> [About this task]
Work out the count of lines in the entries below that include "computer", and write only that count.

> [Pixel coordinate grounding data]
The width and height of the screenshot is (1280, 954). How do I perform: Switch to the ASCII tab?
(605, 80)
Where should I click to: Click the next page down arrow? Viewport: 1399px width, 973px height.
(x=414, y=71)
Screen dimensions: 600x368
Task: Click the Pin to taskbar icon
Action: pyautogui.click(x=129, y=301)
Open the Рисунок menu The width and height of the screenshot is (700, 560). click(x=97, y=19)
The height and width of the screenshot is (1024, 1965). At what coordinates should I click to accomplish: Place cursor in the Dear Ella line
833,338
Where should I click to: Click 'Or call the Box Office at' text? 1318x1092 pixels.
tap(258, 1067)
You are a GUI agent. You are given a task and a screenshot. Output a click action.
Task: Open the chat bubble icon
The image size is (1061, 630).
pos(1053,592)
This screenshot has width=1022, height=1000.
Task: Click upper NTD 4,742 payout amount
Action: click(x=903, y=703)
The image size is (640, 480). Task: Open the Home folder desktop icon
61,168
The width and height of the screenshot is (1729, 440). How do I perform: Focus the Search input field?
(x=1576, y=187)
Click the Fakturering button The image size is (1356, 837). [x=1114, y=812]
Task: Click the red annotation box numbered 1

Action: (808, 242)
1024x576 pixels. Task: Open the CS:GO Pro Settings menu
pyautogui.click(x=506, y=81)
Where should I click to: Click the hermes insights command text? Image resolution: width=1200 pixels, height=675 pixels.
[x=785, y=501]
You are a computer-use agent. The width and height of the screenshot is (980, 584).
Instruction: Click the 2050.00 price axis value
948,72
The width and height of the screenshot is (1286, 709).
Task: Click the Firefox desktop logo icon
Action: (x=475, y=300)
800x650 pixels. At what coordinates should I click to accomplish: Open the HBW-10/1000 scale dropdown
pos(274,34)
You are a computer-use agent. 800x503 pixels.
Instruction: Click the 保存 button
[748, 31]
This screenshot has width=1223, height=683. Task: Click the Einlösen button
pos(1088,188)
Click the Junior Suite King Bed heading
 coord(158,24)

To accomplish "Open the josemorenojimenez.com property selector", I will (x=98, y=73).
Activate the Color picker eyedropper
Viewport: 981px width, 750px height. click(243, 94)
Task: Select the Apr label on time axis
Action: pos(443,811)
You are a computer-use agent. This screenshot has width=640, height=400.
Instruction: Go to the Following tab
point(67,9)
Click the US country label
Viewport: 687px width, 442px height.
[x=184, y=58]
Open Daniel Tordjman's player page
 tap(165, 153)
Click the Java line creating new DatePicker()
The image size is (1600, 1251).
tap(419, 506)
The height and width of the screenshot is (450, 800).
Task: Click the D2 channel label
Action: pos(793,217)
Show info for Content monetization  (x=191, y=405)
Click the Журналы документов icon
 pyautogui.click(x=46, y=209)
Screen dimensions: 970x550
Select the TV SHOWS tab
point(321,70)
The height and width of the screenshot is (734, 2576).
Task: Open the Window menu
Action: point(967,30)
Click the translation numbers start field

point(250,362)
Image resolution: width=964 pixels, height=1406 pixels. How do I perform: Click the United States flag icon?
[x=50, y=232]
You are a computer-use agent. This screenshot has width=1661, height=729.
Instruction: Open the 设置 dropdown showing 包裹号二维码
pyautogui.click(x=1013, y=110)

> [Result]
4